'Yes, and we in Bristol have all been guilty in the matter. Poor George Catcott is racked by self-reproach, and well he may be, well may I be. He was starving and half-mad, that last letter to Catcott shows. We should have sent someone to him, poor, poor boy. I shall find it hard to forgive myself, I know that. And in that letter he said "I am no Christian—"'

Mr Barrett's voice was choked with emotion, and, unable to say another word, he went hastily down the lane, and very soon his horse's feet and the wheels of his high gig were heard rattling on the highroad beyond.

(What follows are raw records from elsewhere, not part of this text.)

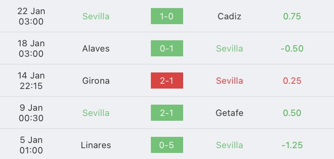Open the Linares vs Sevilla 0-5 score
Image resolution: width=334 pixels, height=159 pixels.
point(167,145)
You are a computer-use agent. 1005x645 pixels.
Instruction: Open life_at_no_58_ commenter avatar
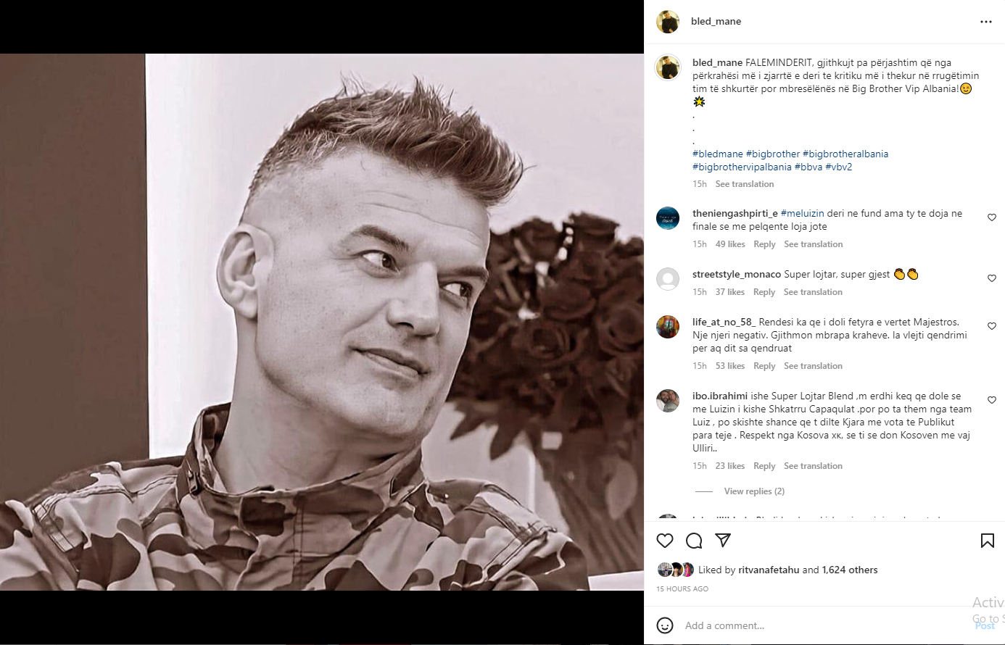(x=668, y=327)
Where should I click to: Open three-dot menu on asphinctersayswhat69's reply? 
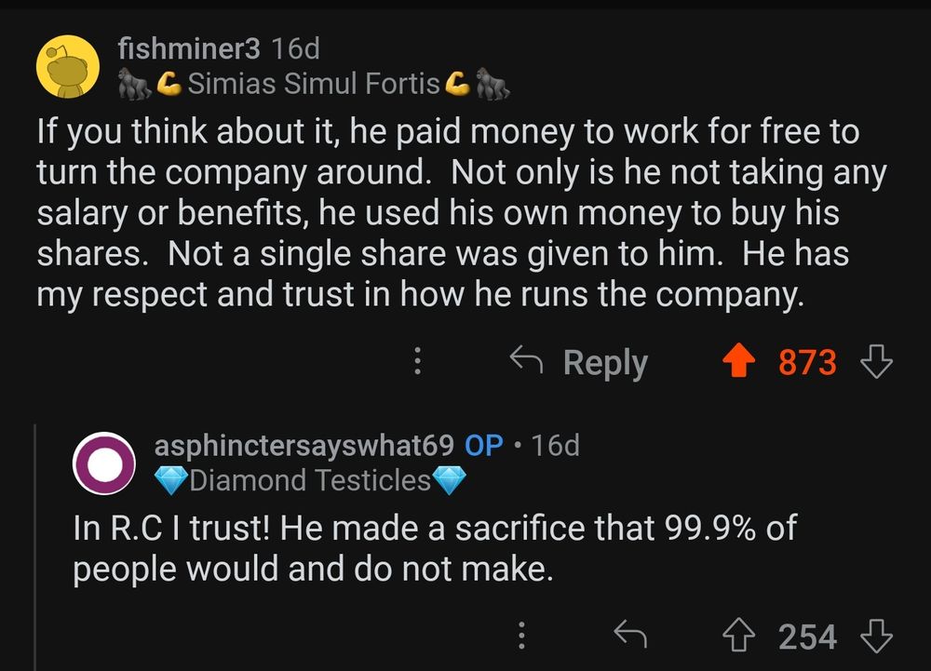tap(521, 637)
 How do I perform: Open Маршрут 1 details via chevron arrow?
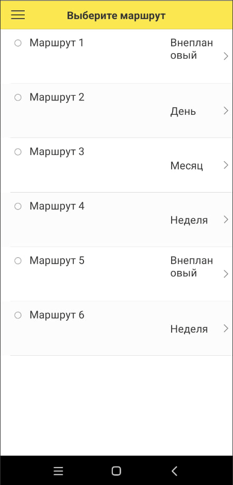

'Oh, Bryda, don't fret,' Betty said, as poor Bryda covered her face with her hands.

'I would like to be alone,' Bryda replied. 'Leave me, dear, just a little while. Come back for me, but leave me now.'

Betty obeyed, and Bryda was left alone once more to face the great mystery of death.

'Yes,' she thought, 'he was mad. He could not be taken to account for his actions. How his eyes flamed, as if a fire burned in their depths. How he would fall into silence all of a sudden. How he would burst out into wild rage, and then how gentle and kind he could be. How gentle to me that last night when he came to tell me about Jack.' Then Bryda looked up into the clear sky above her head, as if to seek an answer to her question there, as if there she could solve this mystery.

And although not in words, there came to her soul a great overpowering sense of the Love of God; and in that Love alone we can find the key which opens out the boundlessness of His mercy.

Like as a father pities! When man is pitiless and forgetful, when man judges with a hard judgment, the All-loving One remembers our frame, and in His love and in His pity redeems and pardons.